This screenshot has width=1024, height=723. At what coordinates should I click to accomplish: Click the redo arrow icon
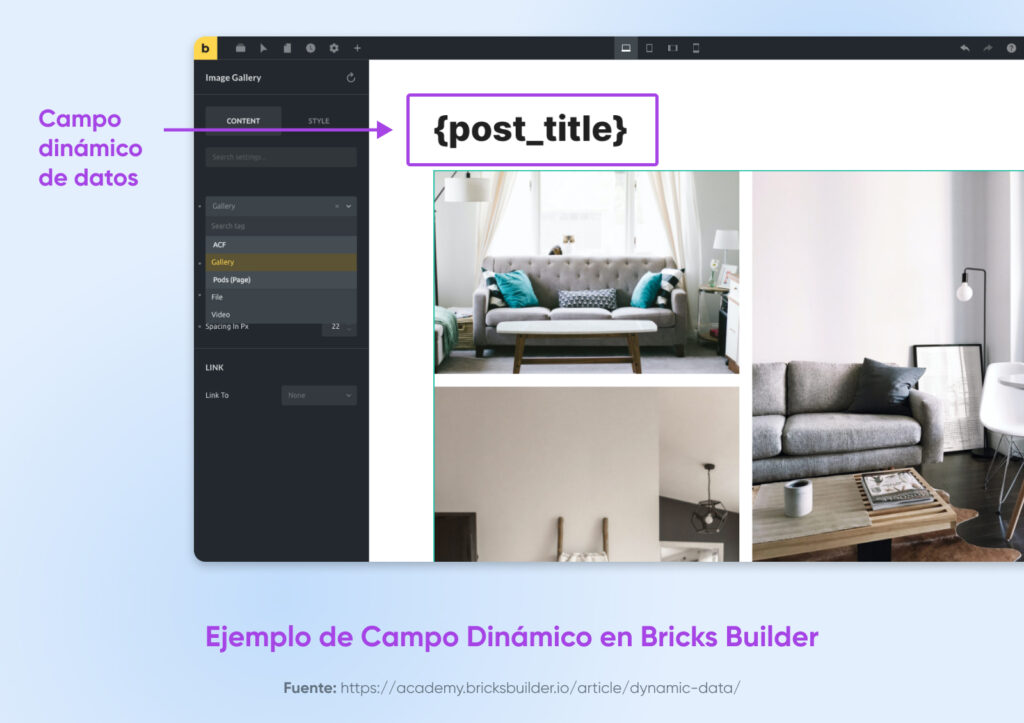coord(987,47)
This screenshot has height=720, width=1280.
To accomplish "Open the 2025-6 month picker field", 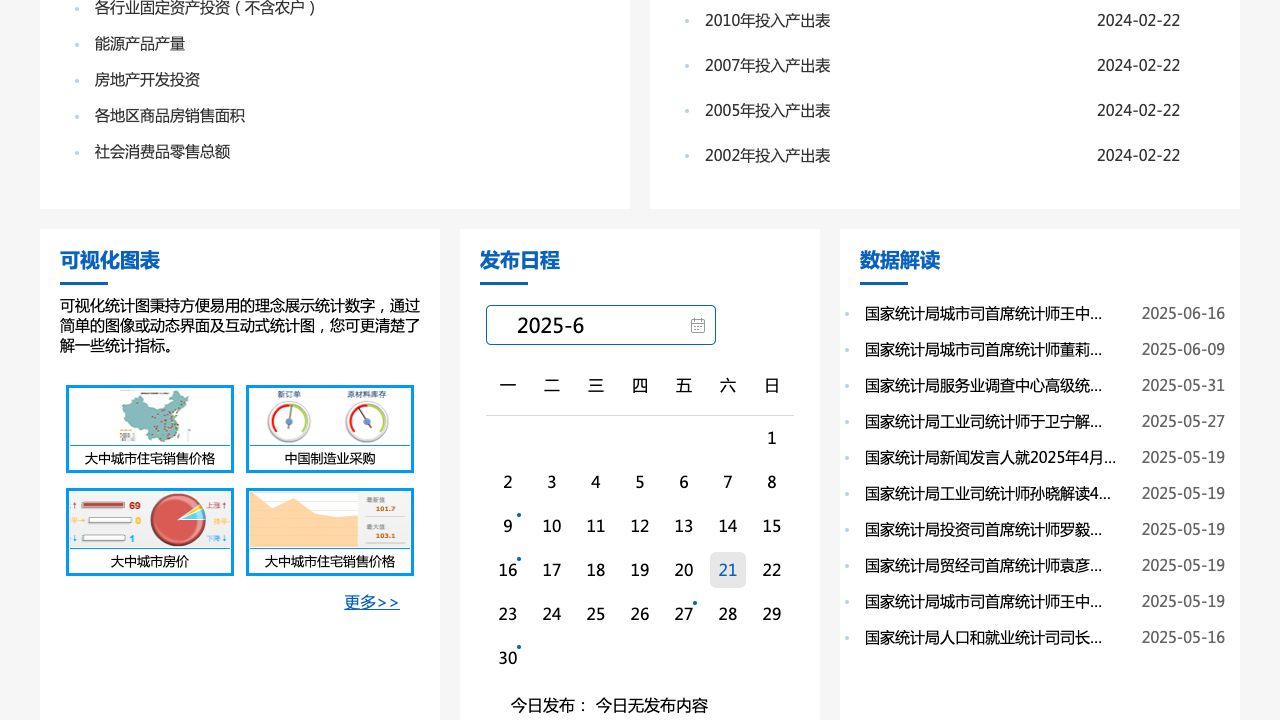I will coord(590,325).
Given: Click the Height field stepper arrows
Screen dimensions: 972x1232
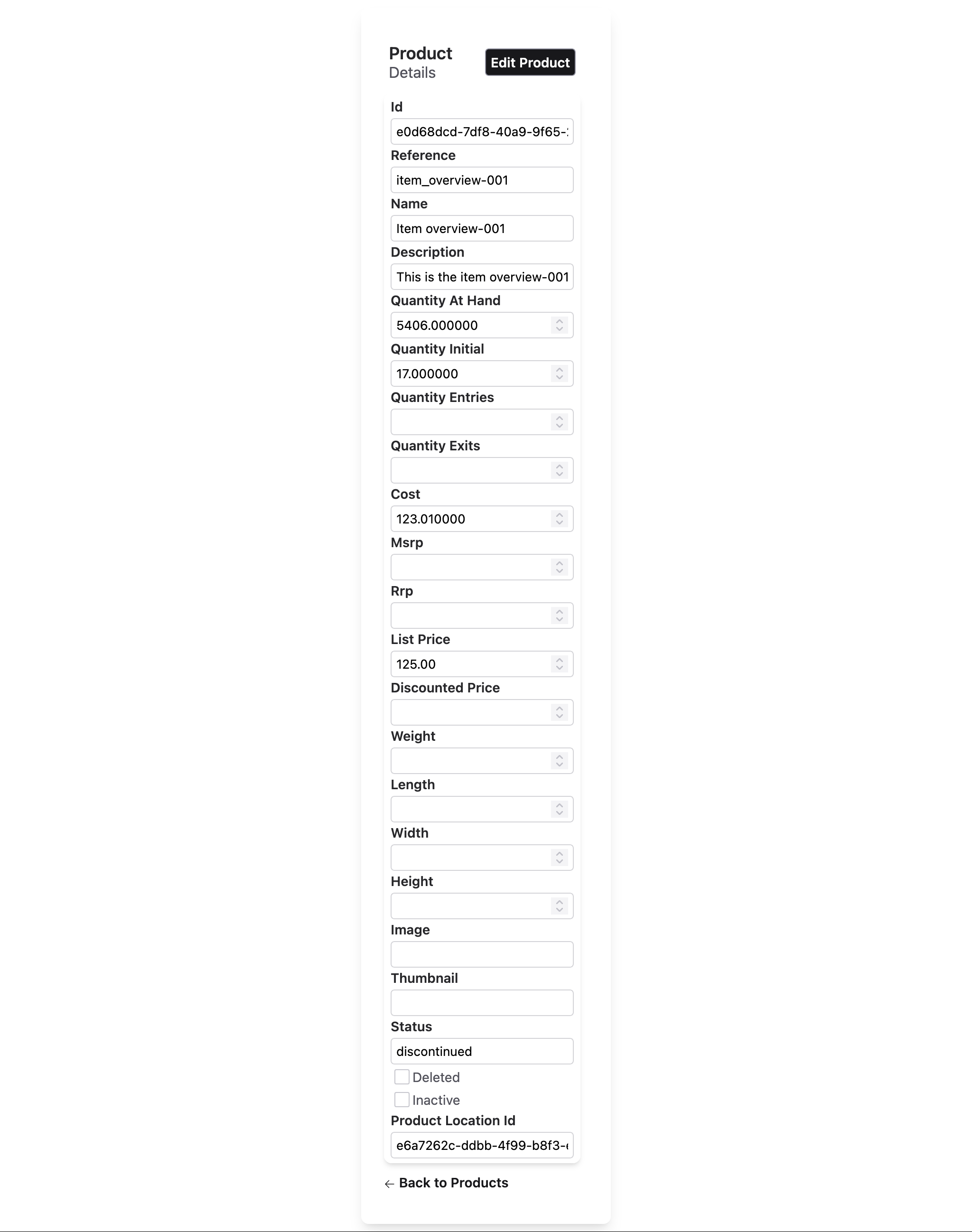Looking at the screenshot, I should click(x=559, y=905).
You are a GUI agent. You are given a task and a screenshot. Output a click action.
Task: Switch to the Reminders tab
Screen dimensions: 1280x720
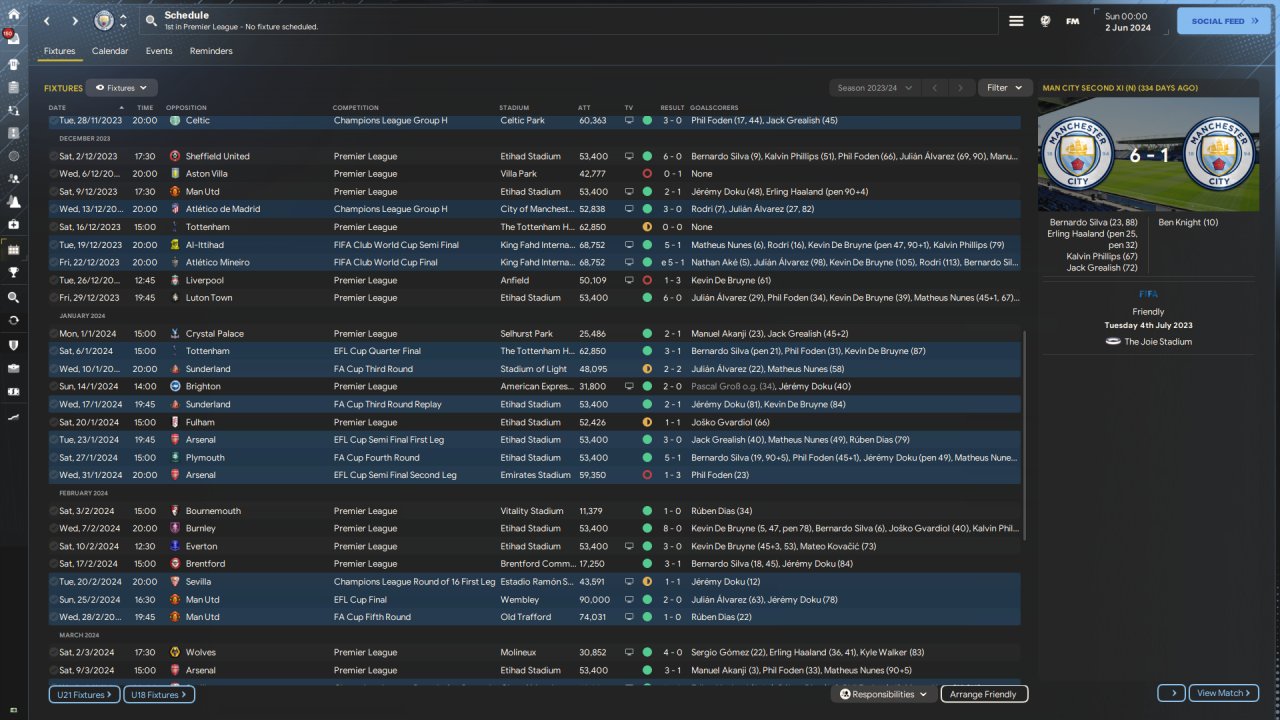pyautogui.click(x=211, y=51)
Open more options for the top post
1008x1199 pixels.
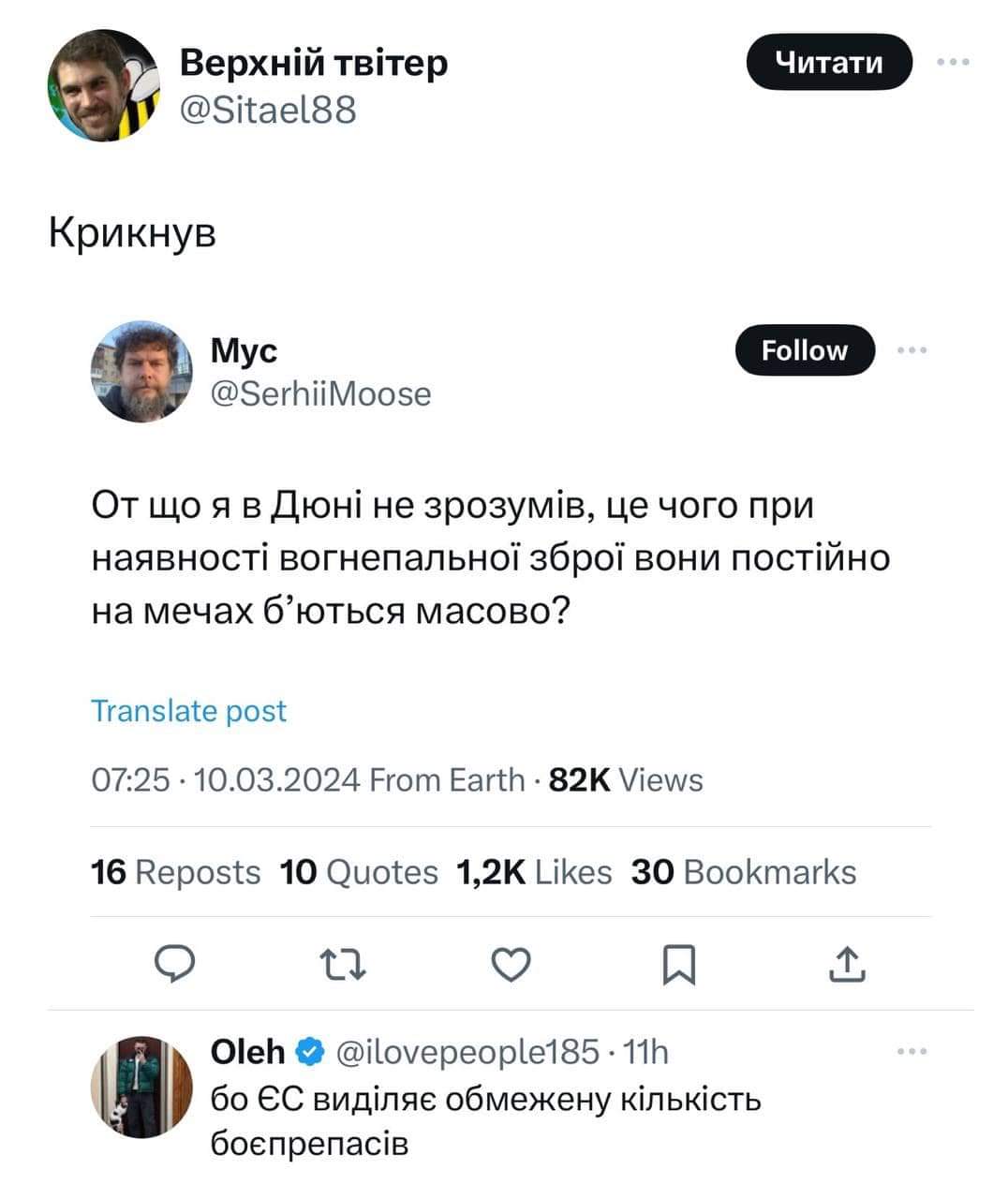tap(954, 62)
════════
(Exercise) All lines above from the one containing "Given: Click the Height field stepper arrows" up to and including the one containing "Open more options for the top post" are to be set down exactly, and nothing else. Leave images out.

(Task answer)
Given: Click the Height field stepper arrows
Screen dimensions: 972x1232
Looking at the screenshot, I should click(x=559, y=905).
You are a GUI agent. You are given a task and a screenshot. Output a click action.
Task: Switch to the Reminders tab
Screen dimensions: 1280x720
pyautogui.click(x=211, y=51)
Open more options for the top post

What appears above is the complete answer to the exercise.